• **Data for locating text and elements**
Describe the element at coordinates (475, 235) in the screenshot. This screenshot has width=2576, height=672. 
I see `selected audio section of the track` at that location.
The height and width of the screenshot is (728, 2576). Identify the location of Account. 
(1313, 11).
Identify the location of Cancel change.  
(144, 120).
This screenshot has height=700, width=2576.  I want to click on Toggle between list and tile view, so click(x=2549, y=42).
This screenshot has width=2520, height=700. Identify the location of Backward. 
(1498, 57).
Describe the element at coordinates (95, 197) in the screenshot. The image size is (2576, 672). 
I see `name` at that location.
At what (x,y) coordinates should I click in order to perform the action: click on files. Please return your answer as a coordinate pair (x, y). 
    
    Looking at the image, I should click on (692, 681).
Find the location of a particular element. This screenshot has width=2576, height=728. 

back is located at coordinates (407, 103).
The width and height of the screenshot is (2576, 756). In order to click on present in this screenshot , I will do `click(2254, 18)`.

• **PROBLEM DESCRIPTION**
Can you reproduce all of the data above word for word?

• **REPLY TO THE TASK**
Describe the element at coordinates (475, 235) in the screenshot. This screenshot has width=2576, height=672. 
I see `selected audio section of the track` at that location.
The height and width of the screenshot is (728, 2576). Identify the location of Account. 
(1313, 11).
Identify the location of Cancel change.  
(144, 120).
This screenshot has height=700, width=2576.  I want to click on Toggle between list and tile view, so click(x=2549, y=42).
This screenshot has width=2520, height=700. Identify the location of Backward. 
(1498, 57).
Describe the element at coordinates (95, 197) in the screenshot. The image size is (2576, 672). 
I see `name` at that location.
At what (x,y) coordinates should I click in order to perform the action: click on files. Please return your answer as a coordinate pair (x, y). 
    
    Looking at the image, I should click on (692, 681).
Find the location of a particular element. This screenshot has width=2576, height=728. 

back is located at coordinates (407, 103).
The width and height of the screenshot is (2576, 756). In order to click on present in this screenshot , I will do `click(2254, 18)`.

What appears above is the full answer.